3. Part II. Static Performance These six chapters introduce static performance requirements—software quality attributes that are assessed through code inspection rather than execution. For example, the extent to which software is modularized cannot be determined until the code is opened and inspected, either through manual review or automated test software. Chapters include “Maintainability,” “Modularity,” “Readability,” “Testability,” “Stability,” and “Reusability.”

Text formatting constructs are standardized to facilitate SAS code readability. Formatting is not intended to demonstrate best practices but rather standardization.
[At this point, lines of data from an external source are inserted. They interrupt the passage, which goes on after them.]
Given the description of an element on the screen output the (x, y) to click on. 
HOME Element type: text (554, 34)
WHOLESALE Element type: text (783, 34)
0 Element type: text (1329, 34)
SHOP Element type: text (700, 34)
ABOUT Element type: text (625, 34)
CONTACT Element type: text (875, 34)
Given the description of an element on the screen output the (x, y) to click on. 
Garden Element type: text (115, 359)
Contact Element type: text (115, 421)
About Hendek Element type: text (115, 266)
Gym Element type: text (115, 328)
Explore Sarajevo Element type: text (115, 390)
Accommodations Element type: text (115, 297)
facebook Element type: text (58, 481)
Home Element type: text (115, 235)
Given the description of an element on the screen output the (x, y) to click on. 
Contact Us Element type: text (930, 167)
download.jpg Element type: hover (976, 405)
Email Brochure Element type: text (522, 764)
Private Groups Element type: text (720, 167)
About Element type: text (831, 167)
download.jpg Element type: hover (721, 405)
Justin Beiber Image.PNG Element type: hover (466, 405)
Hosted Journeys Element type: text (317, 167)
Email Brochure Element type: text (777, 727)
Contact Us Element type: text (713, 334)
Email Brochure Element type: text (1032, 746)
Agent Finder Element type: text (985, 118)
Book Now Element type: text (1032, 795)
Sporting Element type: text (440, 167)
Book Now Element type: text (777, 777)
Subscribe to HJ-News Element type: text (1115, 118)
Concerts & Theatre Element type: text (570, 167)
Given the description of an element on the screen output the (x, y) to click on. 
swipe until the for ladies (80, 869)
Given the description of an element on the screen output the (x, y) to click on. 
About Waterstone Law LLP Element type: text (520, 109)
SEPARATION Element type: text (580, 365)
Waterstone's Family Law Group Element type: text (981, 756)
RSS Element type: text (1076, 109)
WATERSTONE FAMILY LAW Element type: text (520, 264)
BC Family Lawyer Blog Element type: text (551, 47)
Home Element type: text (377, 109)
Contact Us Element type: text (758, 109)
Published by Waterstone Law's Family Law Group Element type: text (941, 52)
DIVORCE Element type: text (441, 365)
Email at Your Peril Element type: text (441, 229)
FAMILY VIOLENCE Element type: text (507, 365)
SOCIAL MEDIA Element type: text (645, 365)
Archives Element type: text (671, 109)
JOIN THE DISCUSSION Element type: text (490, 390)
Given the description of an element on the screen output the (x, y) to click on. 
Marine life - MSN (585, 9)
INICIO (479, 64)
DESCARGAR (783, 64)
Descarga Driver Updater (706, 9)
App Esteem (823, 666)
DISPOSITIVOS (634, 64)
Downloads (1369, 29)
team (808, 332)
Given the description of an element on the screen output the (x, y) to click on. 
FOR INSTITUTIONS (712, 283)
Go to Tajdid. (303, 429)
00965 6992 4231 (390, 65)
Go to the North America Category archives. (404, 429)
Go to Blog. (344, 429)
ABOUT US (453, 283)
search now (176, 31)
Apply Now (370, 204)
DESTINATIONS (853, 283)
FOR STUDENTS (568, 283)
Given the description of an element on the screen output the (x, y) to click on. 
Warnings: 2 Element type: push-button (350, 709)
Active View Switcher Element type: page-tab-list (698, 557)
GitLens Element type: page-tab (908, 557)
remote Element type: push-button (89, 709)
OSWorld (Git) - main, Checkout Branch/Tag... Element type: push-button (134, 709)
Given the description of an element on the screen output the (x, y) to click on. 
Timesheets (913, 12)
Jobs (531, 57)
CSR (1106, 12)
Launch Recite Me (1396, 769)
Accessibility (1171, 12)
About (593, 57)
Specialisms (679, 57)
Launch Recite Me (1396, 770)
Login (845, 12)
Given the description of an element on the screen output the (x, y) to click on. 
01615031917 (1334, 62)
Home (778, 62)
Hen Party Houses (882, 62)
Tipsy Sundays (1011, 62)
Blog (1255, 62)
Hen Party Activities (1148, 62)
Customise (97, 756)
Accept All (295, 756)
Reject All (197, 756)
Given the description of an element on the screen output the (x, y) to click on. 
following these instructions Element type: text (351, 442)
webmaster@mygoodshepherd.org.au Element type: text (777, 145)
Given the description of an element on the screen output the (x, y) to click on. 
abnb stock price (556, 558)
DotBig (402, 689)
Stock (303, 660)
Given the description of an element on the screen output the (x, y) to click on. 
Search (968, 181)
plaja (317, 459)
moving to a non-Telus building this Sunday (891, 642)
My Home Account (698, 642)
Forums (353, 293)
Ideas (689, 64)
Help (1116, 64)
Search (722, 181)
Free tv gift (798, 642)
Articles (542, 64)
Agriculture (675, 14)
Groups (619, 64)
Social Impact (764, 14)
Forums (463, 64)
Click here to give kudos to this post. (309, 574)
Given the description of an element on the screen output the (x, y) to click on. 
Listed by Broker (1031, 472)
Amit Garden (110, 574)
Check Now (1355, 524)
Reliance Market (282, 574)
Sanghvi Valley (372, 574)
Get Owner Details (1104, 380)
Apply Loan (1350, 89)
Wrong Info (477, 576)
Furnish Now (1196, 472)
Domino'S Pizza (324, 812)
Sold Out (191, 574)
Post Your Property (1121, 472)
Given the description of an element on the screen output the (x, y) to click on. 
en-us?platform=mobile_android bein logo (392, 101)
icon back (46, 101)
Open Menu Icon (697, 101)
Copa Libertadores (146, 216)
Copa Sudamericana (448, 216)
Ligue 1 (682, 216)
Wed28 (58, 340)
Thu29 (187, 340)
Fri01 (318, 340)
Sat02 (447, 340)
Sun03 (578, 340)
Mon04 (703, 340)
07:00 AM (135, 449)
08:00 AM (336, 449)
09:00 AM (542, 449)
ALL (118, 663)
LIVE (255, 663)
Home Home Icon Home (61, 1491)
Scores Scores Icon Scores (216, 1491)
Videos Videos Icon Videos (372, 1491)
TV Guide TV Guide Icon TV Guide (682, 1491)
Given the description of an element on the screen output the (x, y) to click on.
All code samples are presented in lowercase, but the following conventions are used where code is referenced within the text:

• SAS libraries are capitalized, such as the WORK library, or the PERM.Burrito data set within the PERM library.
• SAS data sets appear in sentence case, such as the Chimichanga data set or the WORK.Tacos_are_forever data set.
• SAS reserved words—including statements, functions, and procedure names—are capitalized, such as the UPCASE function or the MEANS procedure.
• The DATA step is always capitalized, such as the DATA step can be deleted if the SQL procedure is implemented.
• Variables used within the DATA step or SAS procedures are capitalized, such as the variable CHAR1 is missing.
• SAS user-defined formats are capitalized, such as the MONTHS format.
• SAS macros are capitalized and preceded with a percent sign, such as the %LOCKITDOWN macro prevents file access collisions.
• SAS macro variables are capitalized, such as the &DSN macro variable is commonly defined to represent the data set name.
• SAS parameters that are passed to macros are capitalized, such as the DSN parameter in the %GOBIG macro invocation.